Banche – Sui bond argentini silenzio stampa
Colpisce il silenzio stampa sul nostro sistema bancario. Silenzio interrotto solo in presenza di provvedimenti dell’autorità giudiziaria che rivelano situazioni, responsabilità e reati incredibili. Allora pagine su pagine, ma solo per qualche giorno; poi torna a prevalere la congiura del silenzio. Ormai, nel Bel Paese, il compito di controllare e difendere il risparmio viene svolto dalla Magistratura, e questo in presenza di un colpevole silenzio della stampa, sia specialistica che informativa, e con assurdi Porta a Porta dove inquisiti in poltrona dissertano sulla buona fede e sui compiti del Governatore della Banca d’Italia e sul risparmio in genere.
Eppure, come tutti hanno potuto constatare attraverso gli atti giudiziari e le denunce della Comunità Europea (costo delle carte di credito) il sistema bancario italiano non brilla in termini di trasparenza, servizio alla clientele e costi.
Ultimo episodio, in ordine di tempo, passato sotto silenzio dalla stampa, è l’invito rivolto dagli istituti di credito ai soli sottoscrittori ancora in possesso di bond argentini, per aderire all’iniziativa ICSID, “organismo internazionale istituito presso la Banca Mondiale per la gestione delle controversie relative ad investimenti effettuati da cittadini di un paese membro nei confronti di un altro paese aderente alla Banca Mondiale”.
Il primo quesito spontaneo è come mai, fino ad oggi, nessuna banca ha menzionato questo trattato bilaterale stipulato tra Italia e Argentina il 22 maggio 1990? Molti cittadini, ignari come sempre, hanno accettato un rimborso irrisorio perdendo l’ottantaquattro per cento del capitale investito a suo tempo, investimento peraltro maturato su suggerimento degli zelanti funzionari bancari che dovevano ridurre il margine di rischio per i loro istituti.
Ma i problemi sussistono anche per coloro che, ancora in possesso dei bond e avendone titolo, aderiranno alla proposta, avanzata, con molta discrezione ai singoli clienti.

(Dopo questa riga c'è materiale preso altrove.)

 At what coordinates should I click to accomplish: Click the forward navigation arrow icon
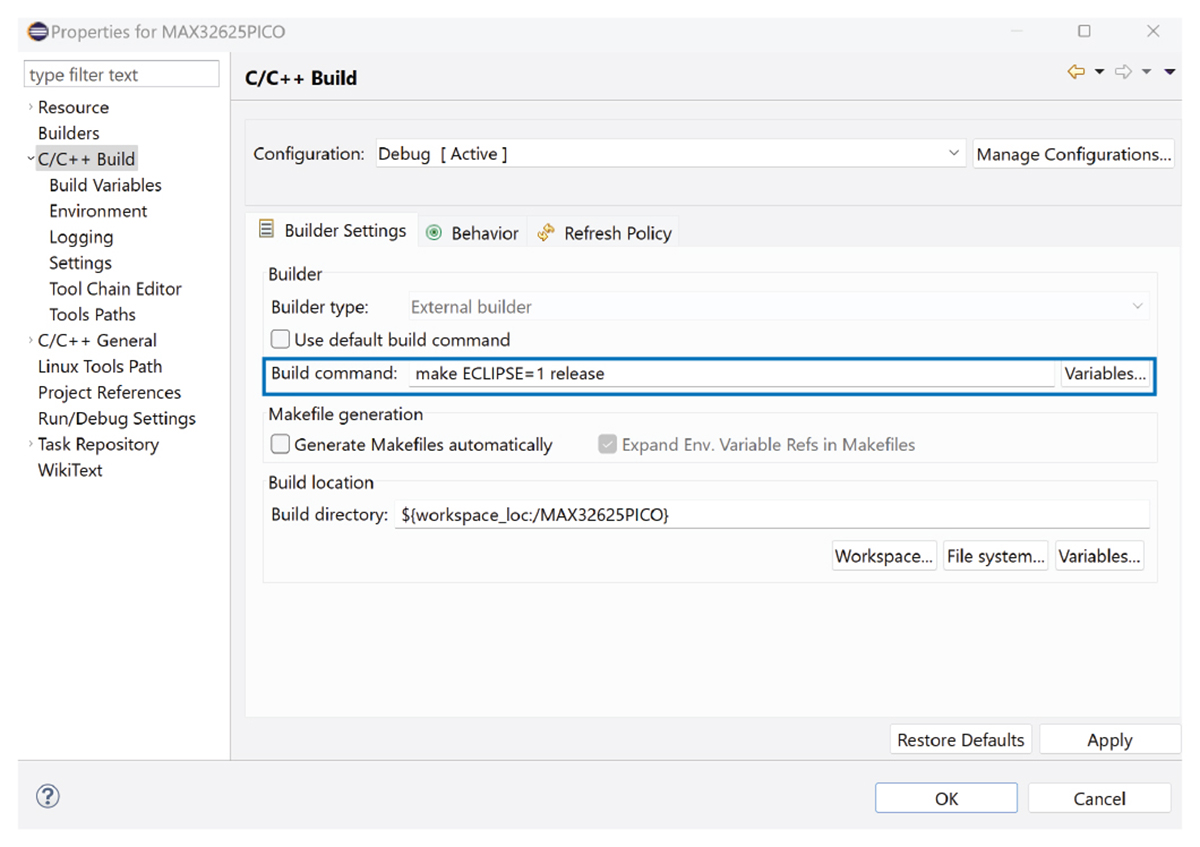[1123, 72]
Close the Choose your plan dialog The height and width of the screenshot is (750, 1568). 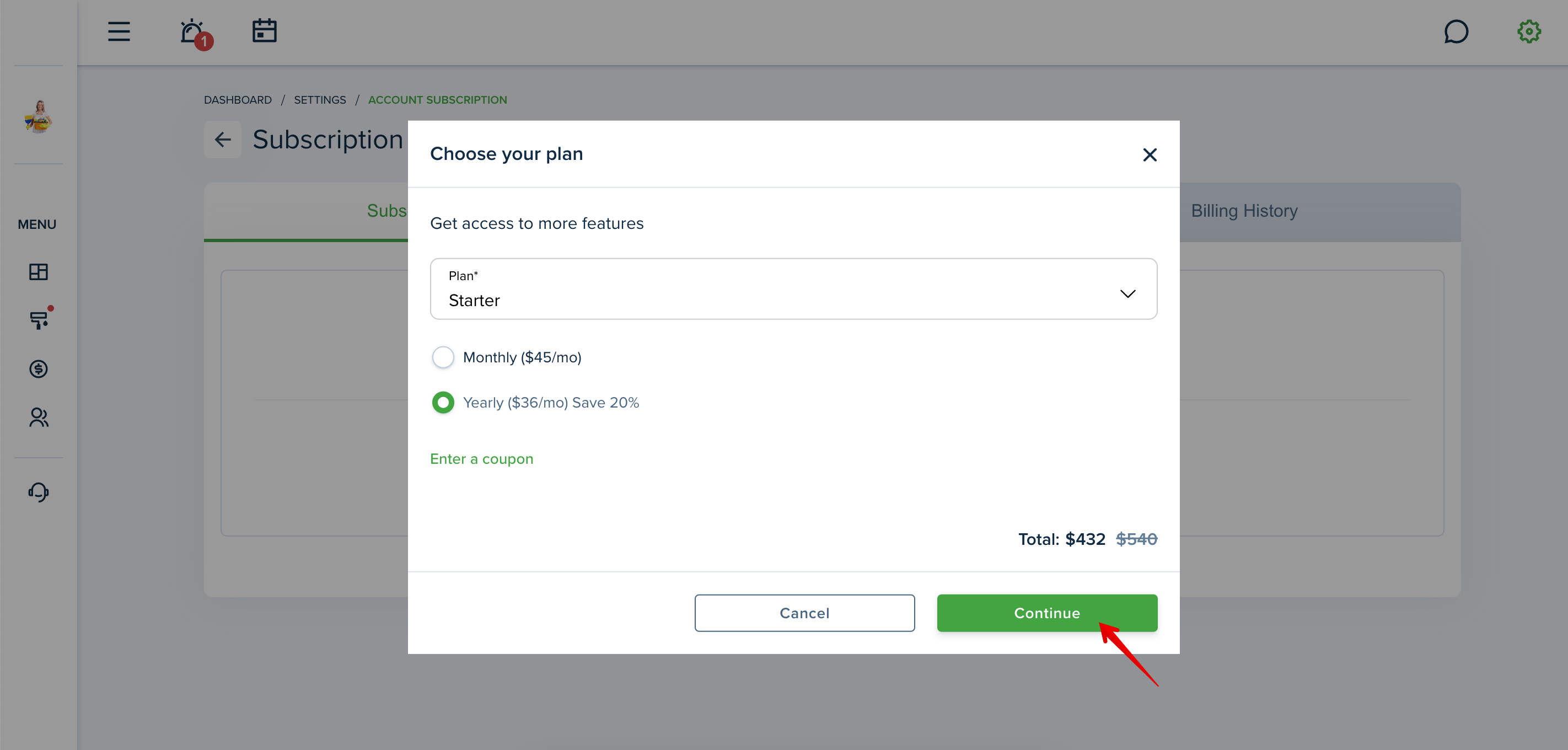[1149, 154]
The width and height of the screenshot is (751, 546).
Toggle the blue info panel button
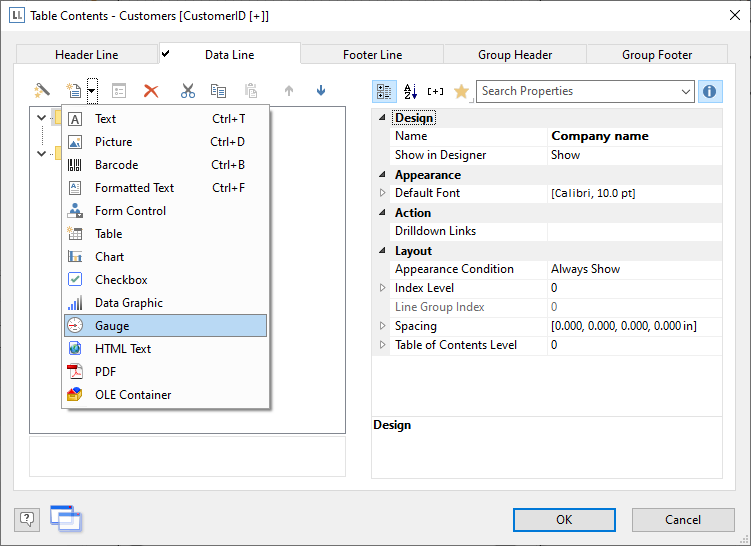coord(710,91)
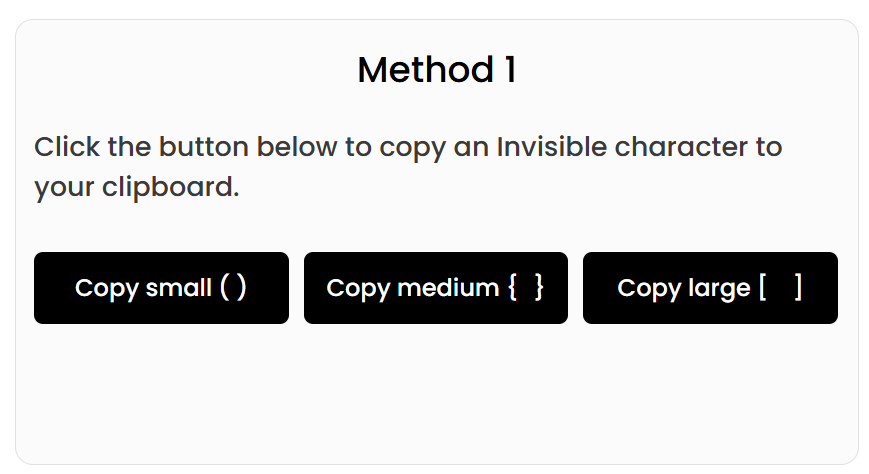Click the words 'your clipboard.' in the second line
The image size is (869, 474).
[x=137, y=187]
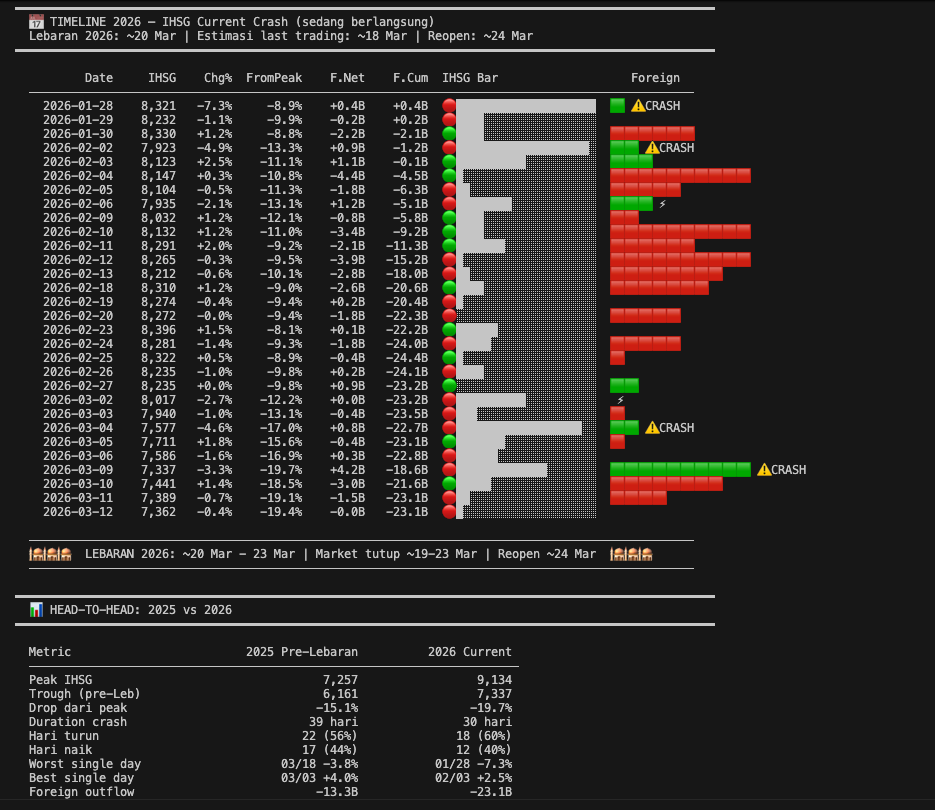935x810 pixels.
Task: Click the green circle on the 2026-01-30 row
Action: point(449,133)
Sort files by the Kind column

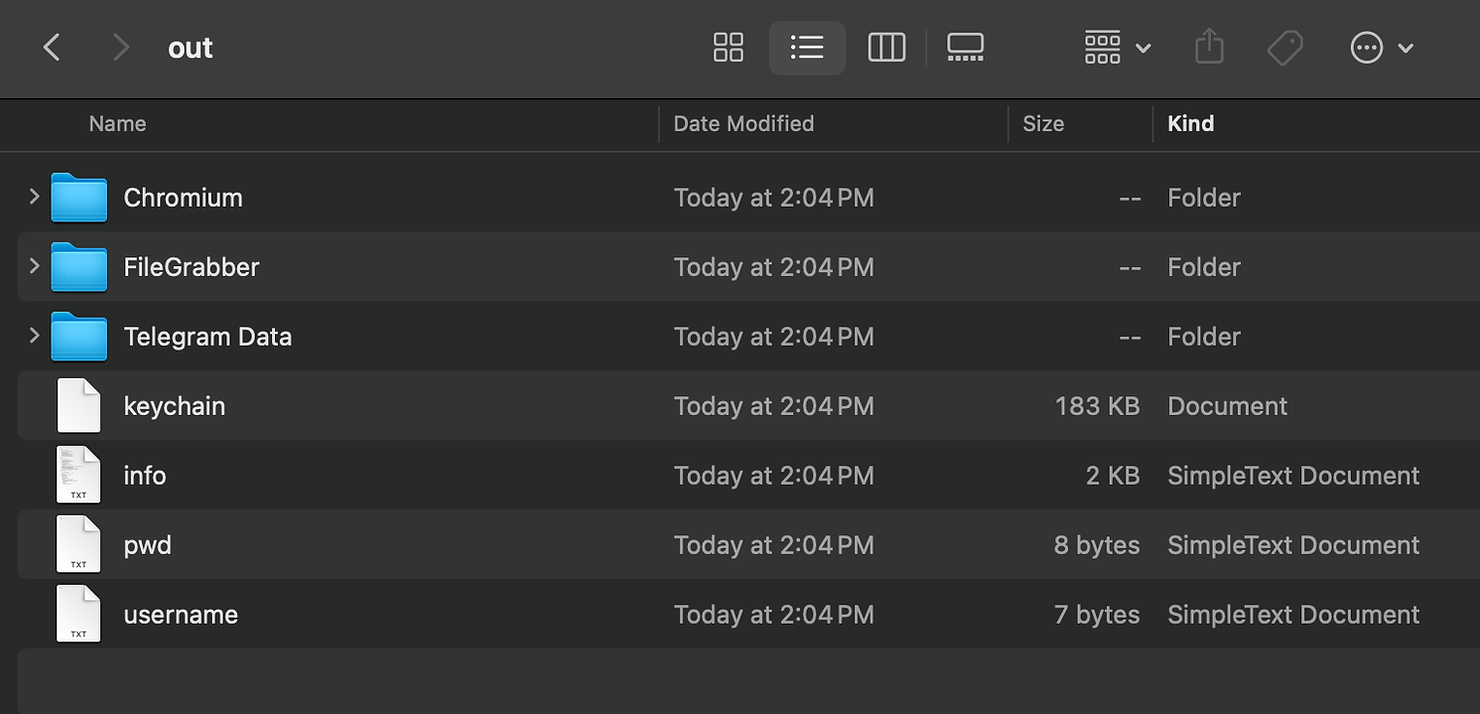click(1191, 124)
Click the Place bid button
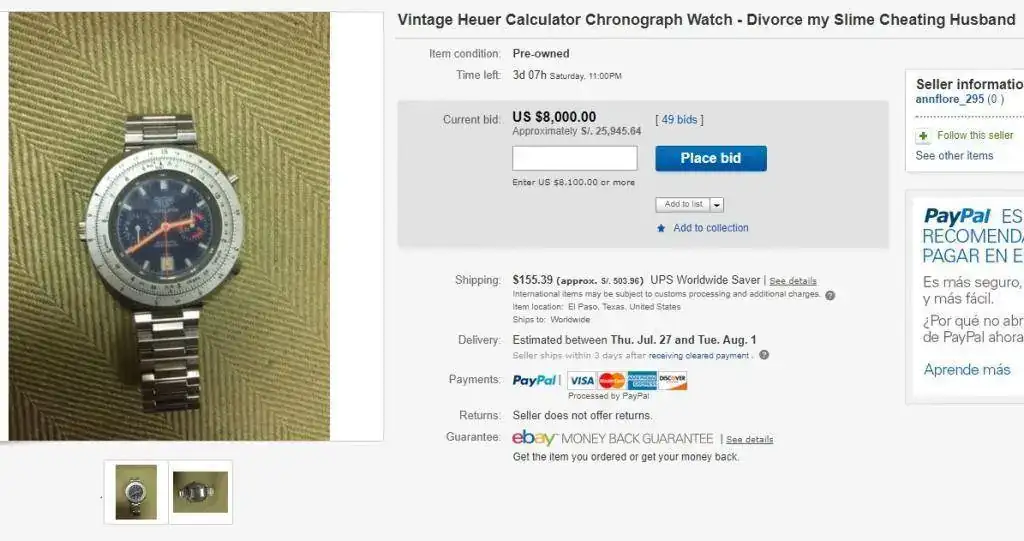Image resolution: width=1024 pixels, height=541 pixels. pos(711,158)
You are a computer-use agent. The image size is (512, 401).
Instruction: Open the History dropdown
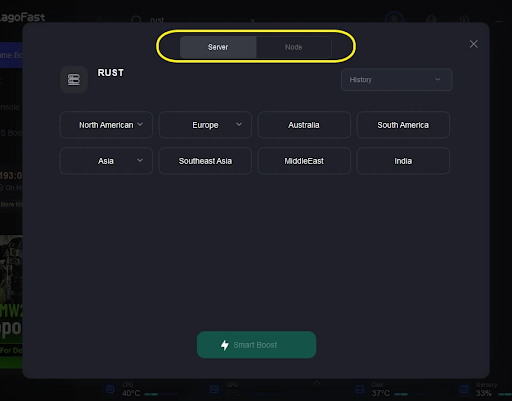(x=396, y=80)
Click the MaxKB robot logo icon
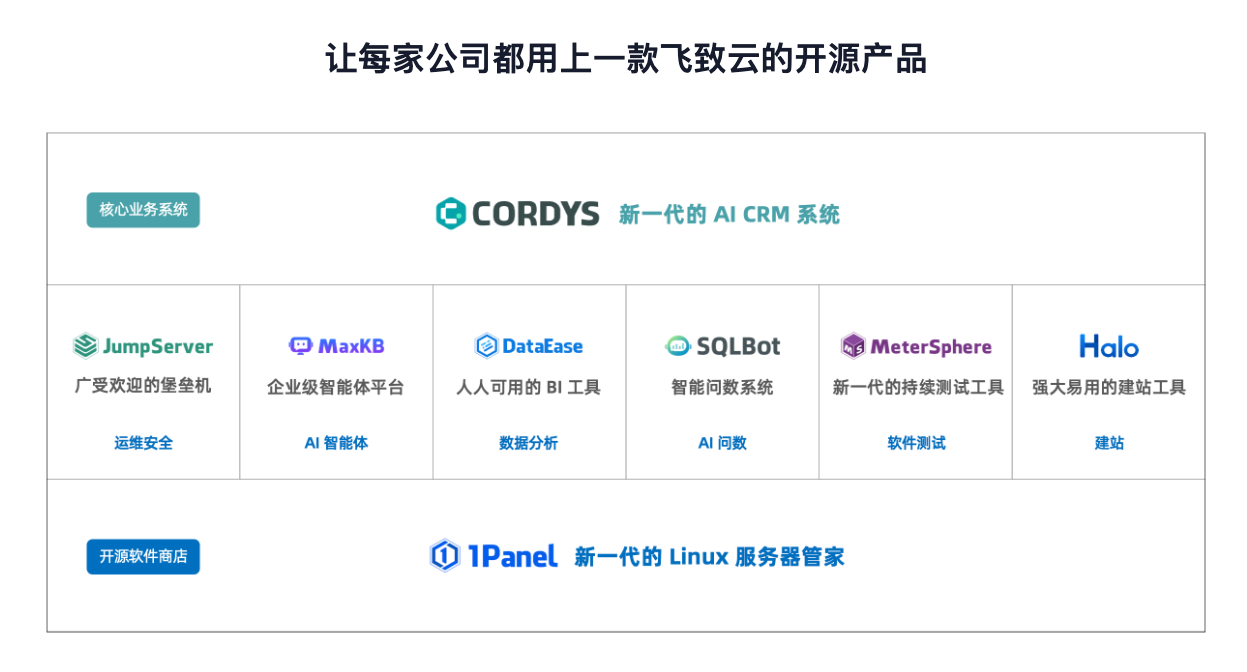The image size is (1247, 672). (300, 346)
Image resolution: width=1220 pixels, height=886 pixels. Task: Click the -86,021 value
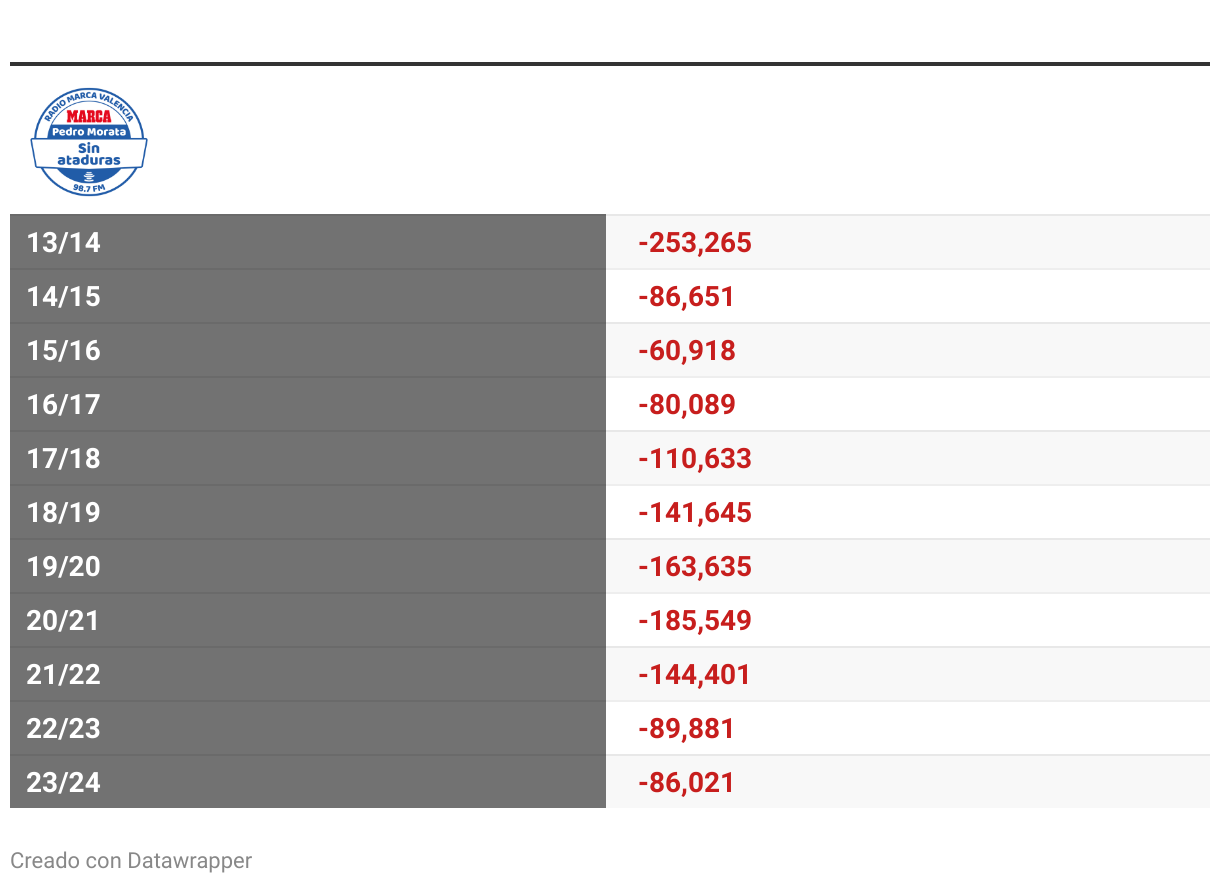coord(686,782)
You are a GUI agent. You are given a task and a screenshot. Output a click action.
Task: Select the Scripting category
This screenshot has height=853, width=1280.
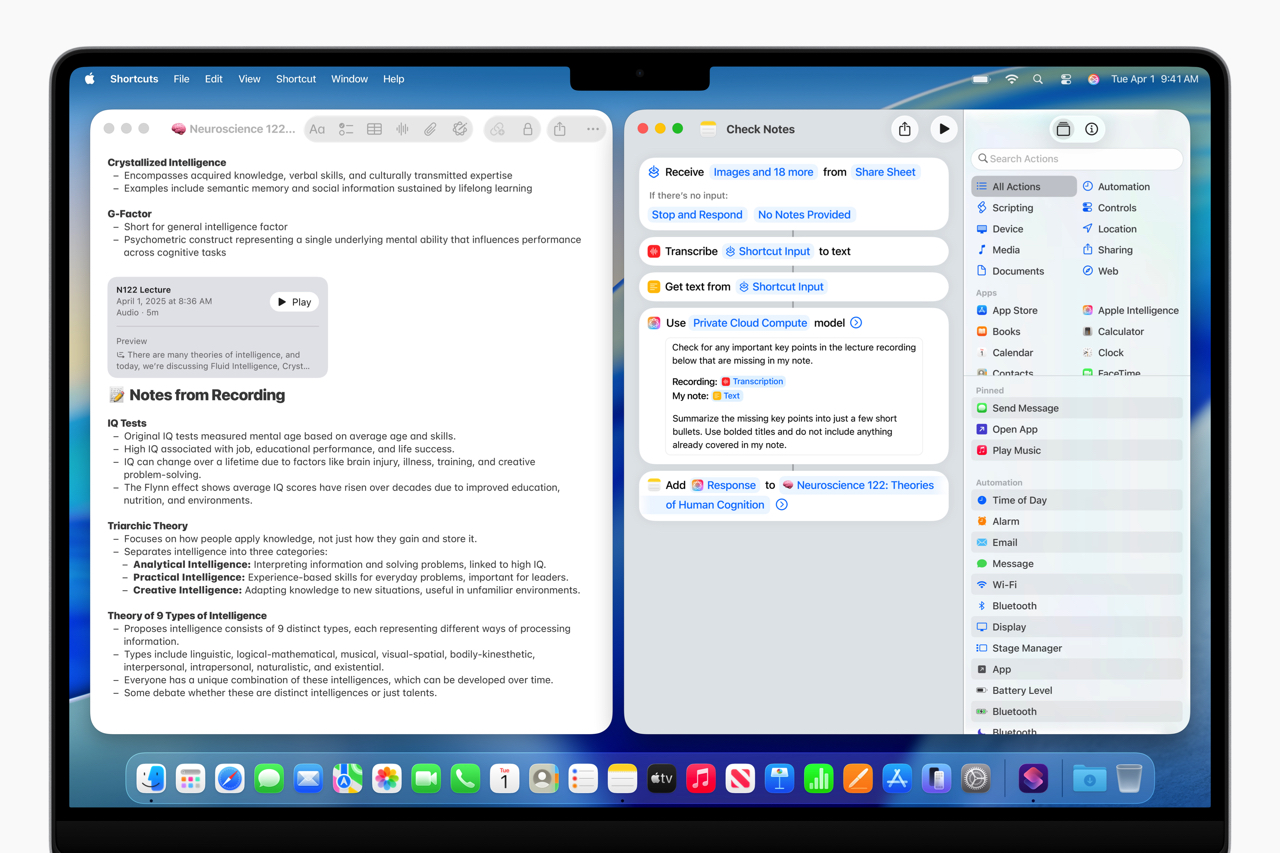pos(1012,208)
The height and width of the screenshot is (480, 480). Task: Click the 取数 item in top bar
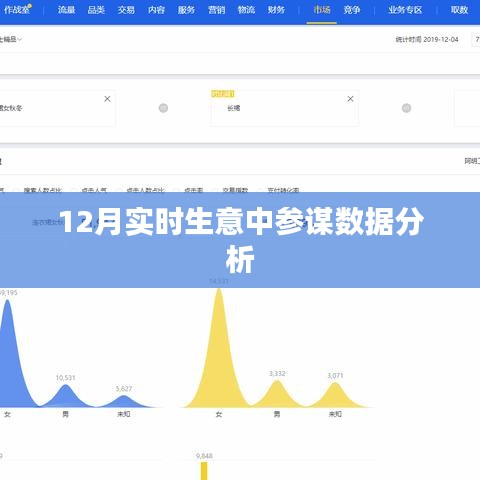[x=459, y=10]
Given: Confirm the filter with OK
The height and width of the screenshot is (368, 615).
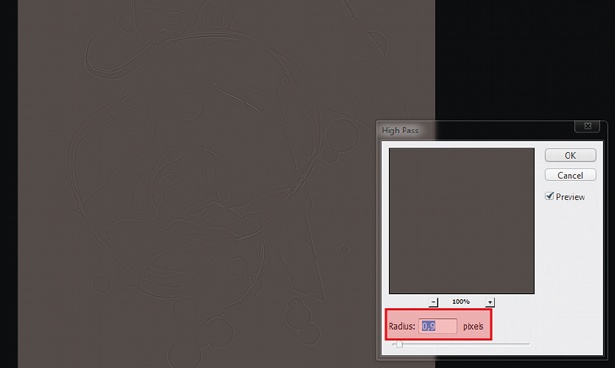Looking at the screenshot, I should pyautogui.click(x=570, y=155).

Infatti si prevede un iter lungo (3 – 5 anni) e viene richiesta una documentazione costosa, corposa, a fronte di una trattativa che se conclusa negativamente toglie la possibilità di far causa alla banca. Occorre infatti presentare: Fotocopia della Carta di identità – Certificato storico di residenza – Certificatio di nascita – Certificato di cittadinanza – Fotocopia del codice fiscale – Certificato INPS o altro ente previdenziale che attesti il numero di previdenza – Fotocopia della scheda elettorale – Altri documenti eventualmente a disposizione.
Ovviamente i certificati (3 per la cronaca) vanno in bollo (€ 16 cadauno) e se il conto deposito è cointestato occorrono per ognuno dei cointestatari con oneri che si sommano alle ingenti perdite già sostenute; e questo non per ottenere un rimborso ma per iniziare una trattativa.
Chissà se documentazione analoga è stata richiesta dall’ex governatore Fazio, alla Banca Popolare di Lodi e all’Unipol prima di autorizzare le recenti e chiacchierate scalate bancarie.
Ma stupisce anche come le grandi banche italiane, con funzionari ligi e burocrati ferrei nei confronti del piccolo risparmiatore, abbiano invece concesso ingenti prestiti sulla parola a Tanzi e soci per la Parmalat. In ogni caso, accortamente e come sempre, hanno trasferito i titoli e le relativi perdite alla propria clientela.